Goal of the exercise
Return only the stretch of the material below that begins with the line containing "Click the history" and ends with the line containing "Open the browser extensions puzzle icon", exactly; both of those lines belong to it.

========================================

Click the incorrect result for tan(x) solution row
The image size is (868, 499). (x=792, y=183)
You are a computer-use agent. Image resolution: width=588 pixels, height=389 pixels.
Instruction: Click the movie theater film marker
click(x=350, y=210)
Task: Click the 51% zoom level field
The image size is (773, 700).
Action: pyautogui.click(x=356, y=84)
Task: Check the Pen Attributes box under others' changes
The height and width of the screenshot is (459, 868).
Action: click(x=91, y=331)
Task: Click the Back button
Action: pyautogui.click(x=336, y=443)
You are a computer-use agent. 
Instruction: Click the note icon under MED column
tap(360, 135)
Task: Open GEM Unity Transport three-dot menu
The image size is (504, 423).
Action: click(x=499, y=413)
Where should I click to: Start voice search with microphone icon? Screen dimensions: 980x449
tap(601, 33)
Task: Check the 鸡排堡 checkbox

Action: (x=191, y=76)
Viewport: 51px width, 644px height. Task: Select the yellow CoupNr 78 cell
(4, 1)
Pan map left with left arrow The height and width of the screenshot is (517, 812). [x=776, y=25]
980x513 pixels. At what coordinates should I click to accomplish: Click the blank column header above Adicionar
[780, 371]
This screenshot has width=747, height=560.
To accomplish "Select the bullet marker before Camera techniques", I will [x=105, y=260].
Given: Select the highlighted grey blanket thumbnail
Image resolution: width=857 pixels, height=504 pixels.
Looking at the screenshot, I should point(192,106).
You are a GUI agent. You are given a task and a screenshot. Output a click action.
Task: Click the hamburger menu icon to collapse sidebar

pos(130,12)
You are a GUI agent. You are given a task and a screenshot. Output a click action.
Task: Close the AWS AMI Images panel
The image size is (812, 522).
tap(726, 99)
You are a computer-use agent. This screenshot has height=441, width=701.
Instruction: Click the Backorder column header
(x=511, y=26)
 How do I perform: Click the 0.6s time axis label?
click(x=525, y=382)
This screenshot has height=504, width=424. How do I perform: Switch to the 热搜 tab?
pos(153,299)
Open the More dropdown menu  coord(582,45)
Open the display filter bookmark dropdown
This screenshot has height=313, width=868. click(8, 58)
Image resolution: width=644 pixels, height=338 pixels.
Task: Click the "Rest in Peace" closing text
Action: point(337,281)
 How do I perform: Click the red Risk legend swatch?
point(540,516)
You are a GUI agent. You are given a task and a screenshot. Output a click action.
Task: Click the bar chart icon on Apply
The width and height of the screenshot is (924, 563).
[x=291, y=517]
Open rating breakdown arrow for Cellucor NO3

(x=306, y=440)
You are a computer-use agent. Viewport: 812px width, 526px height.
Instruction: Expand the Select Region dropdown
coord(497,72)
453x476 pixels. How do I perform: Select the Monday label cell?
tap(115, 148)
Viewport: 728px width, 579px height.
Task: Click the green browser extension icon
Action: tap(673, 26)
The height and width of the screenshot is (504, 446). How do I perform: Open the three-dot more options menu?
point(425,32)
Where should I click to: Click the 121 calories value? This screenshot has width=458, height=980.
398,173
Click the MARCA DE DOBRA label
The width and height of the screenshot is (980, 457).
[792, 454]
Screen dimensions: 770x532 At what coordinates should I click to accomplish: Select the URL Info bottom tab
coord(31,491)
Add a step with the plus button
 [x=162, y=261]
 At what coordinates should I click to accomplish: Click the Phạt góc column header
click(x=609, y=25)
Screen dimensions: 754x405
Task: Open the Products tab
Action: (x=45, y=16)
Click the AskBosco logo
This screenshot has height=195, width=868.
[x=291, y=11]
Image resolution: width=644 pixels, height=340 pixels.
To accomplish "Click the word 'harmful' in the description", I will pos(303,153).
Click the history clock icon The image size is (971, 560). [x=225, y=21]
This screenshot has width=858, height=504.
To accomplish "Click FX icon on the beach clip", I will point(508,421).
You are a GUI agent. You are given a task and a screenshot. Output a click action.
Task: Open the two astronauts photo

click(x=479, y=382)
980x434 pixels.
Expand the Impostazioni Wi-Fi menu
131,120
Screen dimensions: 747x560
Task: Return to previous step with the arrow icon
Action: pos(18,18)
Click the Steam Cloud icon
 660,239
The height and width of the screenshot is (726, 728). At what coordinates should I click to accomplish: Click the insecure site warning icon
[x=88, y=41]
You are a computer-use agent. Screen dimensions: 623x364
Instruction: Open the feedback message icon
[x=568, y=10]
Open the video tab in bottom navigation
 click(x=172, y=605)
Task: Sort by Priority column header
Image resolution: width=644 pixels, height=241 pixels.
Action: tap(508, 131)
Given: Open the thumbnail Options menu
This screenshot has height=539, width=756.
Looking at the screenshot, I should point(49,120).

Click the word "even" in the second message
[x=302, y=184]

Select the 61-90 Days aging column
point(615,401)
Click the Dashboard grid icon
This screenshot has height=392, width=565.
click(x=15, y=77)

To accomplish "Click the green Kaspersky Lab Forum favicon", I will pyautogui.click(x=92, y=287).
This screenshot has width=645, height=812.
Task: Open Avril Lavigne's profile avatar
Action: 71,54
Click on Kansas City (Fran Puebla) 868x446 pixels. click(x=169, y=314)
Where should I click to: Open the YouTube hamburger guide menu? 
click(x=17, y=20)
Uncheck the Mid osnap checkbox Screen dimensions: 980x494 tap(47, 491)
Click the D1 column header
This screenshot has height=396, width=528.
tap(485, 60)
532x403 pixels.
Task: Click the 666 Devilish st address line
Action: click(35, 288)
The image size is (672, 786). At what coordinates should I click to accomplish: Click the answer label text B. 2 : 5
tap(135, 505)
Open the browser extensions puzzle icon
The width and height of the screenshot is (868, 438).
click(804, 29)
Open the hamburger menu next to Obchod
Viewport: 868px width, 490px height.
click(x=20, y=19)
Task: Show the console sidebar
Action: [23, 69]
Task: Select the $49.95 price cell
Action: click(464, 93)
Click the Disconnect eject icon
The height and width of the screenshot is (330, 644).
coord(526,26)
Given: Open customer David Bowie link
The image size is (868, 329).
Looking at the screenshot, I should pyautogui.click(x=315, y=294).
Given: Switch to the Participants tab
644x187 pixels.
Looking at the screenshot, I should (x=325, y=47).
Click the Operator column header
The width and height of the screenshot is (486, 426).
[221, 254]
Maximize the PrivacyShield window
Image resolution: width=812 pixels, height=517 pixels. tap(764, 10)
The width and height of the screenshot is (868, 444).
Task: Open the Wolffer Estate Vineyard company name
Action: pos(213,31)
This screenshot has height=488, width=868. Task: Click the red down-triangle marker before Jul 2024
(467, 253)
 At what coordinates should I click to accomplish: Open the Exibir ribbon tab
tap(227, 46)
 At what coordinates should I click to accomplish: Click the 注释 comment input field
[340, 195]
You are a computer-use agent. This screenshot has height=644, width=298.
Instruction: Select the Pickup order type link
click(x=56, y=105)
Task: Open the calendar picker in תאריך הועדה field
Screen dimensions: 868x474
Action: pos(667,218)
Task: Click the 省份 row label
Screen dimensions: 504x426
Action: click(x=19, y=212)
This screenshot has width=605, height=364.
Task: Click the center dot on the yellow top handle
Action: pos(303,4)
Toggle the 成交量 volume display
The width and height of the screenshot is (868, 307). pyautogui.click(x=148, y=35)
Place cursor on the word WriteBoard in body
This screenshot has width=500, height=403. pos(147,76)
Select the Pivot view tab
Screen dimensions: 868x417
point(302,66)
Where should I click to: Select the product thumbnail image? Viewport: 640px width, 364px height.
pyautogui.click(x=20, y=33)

========================================

Answer to this task
Click the history clock icon The image size is (971, 560). [x=225, y=21]
This screenshot has width=858, height=504.
To accomplish "Click FX icon on the beach clip", I will point(508,421).
You are a GUI agent. You are given a task and a screenshot. Output a click action.
Task: Open the two astronauts photo

click(x=479, y=382)
980x434 pixels.
Expand the Impostazioni Wi-Fi menu
131,120
Screen dimensions: 747x560
Task: Return to previous step with the arrow icon
Action: pos(18,18)
Click the Steam Cloud icon
 660,239
The height and width of the screenshot is (726, 728). At what coordinates should I click to accomplish: Click the insecure site warning icon
[x=88, y=41]
You are a computer-use agent. Screen dimensions: 623x364
Instruction: Open the feedback message icon
[x=568, y=10]
Open the video tab in bottom navigation
 click(x=172, y=605)
Task: Sort by Priority column header
Image resolution: width=644 pixels, height=241 pixels.
Action: tap(508, 131)
Given: Open the thumbnail Options menu
This screenshot has height=539, width=756.
Looking at the screenshot, I should point(49,120).

Click the word "even" in the second message
[x=302, y=184]

Select the 61-90 Days aging column
point(615,401)
Click the Dashboard grid icon
This screenshot has height=392, width=565.
click(x=15, y=77)

To accomplish "Click the green Kaspersky Lab Forum favicon", I will pyautogui.click(x=92, y=287).
This screenshot has width=645, height=812.
Task: Open Avril Lavigne's profile avatar
Action: 71,54
Click on Kansas City (Fran Puebla) 868x446 pixels. click(x=169, y=314)
Where should I click to: Open the YouTube hamburger guide menu? 
click(x=17, y=20)
Uncheck the Mid osnap checkbox Screen dimensions: 980x494 tap(47, 491)
Click the D1 column header
This screenshot has height=396, width=528.
tap(485, 60)
532x403 pixels.
Task: Click the 666 Devilish st address line
Action: click(35, 288)
The image size is (672, 786). At what coordinates should I click to accomplish: Click the answer label text B. 2 : 5
tap(135, 505)
Open the browser extensions puzzle icon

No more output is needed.